Perhaps we should've left him there. He refused to tell his story. How did you get that 3 cm gash on the back of your head? Did someone jump you? No answers.
Try a bit of cajoling, which, of course, he doesn't respond to, being a young, drunk male. Where are you? What's your name? No response.
Normally, I suppose petulance works well to control your situation, but in an ER it's more likely to get you intubated, which I told him. He winked at me. Like, you understand, don't you? I can't tell the police what was happening.
Despite myself, my response at that point showed how old I really am. No, I don't understand you, genius. What the hell are you thinking exactly?
Restraints came next, eventually, as he got less and less cooperative and started to insult nurses, doctors, guards.
After we spun his head (CT) and found nothing, it was time to fix the laceration. It was a Y-shaped laceration with relatively clean lines that I could re-approximate well. Having done a few scalp repairs, I was hoping to try for a good result with a stitch at the Y that re-approximated the three angles loosely; Y-shaped lacs are notorious for losing blood flow at the middle of the Y since there is often a tearing force involved.
So that's where my head was. How can I technically approach this problem to get the best result for the patient, with regards to infection prevention and cosmesis?
His head wasn't at the same point. Just to get him turned over we had two security guards holding the limbs out of restraints. As soon as I started to irrigate, he started moving his head around, shaking it. To truly irrigate a wound the minimum amount is probably on the order of a 1/2 liter or so of tap water or saline. That didn't happen.
And my plans of stitching didn't happen, either. Once the wound was tolerably prepared, I asked him if he'd allow me to fix it, and he said, 'you do what you have to do, but as soon as you start, I'm going to go like this'--and he shook his head violently back and forth.
Now I'm less worried about him than us. There were four people in the room trying their best to help this genius, and the time it would take to suture him wasn't feasible. So he got staples. Less than 30 seconds, and his wound was closed. There was a touch of satisfaction that I would be lying to deny in stapling his head. 30 seconds was about all we had as someone had to hold his head down, and his free arm.
During the time we were screwing around trying to take care of genius no. 1, there were probably about 15 other patients that came into the ED and needed help, including a couple cardiac arrhythmias, a woman on the edge of sepsis, little kids that were really sick in the middle of the night.

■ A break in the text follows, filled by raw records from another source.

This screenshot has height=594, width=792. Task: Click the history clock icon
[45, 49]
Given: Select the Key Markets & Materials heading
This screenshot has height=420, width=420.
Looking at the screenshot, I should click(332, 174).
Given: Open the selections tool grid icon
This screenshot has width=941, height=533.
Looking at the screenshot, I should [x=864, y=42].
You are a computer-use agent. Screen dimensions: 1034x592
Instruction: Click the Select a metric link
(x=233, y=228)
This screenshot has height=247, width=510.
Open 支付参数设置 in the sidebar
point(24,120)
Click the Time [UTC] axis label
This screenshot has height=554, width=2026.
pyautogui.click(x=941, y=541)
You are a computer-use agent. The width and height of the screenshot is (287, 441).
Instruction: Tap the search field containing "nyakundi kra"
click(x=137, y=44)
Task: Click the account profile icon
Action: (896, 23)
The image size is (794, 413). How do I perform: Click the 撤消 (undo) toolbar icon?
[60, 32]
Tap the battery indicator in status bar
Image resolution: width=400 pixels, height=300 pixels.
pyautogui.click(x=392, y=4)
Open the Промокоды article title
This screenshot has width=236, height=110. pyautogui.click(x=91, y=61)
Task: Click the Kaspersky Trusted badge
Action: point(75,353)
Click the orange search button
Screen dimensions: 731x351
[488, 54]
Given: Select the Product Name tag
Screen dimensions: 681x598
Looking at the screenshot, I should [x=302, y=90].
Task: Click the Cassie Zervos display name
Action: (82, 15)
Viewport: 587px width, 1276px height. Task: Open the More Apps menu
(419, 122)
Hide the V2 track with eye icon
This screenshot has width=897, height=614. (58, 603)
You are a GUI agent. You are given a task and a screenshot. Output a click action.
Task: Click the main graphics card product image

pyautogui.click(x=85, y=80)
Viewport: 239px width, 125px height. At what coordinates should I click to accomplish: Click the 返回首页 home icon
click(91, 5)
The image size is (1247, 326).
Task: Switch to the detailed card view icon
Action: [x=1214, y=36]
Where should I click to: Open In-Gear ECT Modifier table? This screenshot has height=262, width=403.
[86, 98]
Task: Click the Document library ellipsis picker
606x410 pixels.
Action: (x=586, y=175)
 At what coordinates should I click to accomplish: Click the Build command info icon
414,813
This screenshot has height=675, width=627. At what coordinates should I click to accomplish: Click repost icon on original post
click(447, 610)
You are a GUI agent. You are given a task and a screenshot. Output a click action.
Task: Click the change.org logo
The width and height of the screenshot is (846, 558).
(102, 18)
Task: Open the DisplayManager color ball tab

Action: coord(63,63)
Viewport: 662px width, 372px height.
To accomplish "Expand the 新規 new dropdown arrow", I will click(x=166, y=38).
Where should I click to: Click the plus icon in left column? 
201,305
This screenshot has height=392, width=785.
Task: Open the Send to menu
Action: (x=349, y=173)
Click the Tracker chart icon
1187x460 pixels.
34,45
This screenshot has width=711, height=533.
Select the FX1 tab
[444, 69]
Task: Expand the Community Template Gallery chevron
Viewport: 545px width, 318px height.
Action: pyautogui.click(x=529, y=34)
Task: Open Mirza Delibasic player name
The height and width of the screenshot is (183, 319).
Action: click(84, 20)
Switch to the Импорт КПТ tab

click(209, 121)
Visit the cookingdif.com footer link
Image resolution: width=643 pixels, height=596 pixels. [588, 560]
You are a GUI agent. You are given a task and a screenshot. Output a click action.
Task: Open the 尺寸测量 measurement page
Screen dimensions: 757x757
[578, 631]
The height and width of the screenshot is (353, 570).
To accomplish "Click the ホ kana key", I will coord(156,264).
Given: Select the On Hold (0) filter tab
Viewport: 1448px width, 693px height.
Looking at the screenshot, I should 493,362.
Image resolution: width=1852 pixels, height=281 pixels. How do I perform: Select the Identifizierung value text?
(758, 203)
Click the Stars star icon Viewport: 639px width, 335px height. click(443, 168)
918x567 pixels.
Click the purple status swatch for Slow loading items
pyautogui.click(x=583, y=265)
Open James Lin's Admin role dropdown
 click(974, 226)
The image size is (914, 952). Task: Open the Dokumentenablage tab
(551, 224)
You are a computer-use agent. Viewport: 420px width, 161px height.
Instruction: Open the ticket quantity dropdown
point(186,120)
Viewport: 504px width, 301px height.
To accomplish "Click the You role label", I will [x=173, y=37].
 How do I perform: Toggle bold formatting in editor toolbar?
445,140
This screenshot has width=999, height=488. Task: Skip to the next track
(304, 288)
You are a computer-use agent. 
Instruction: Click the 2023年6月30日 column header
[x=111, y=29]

Re-reading this post, I can see my writing is a bit choppy and odd. Probably because I'm still suffering from counter-transference--that is, strong feelings that arise in a provider in response to a patient that should, ideally, be put to the side. Not always so easy to do.
Perhaps I'm younger than I think, and still too close to the time in my life when I made my own stupid decisions. He certainly made it difficult to help him. Perhaps I'm not the most patient person by nature. Or, perhaps I was starting to be aware of everything going on in the ED that needed attention.
I'm still sorting this one through. What are the consequences of helping everyone? Can you make a judgment on how deserving someone is of help? If so, how?
In the meantime, I'll try to be less of an idiot, if only for the sake of others.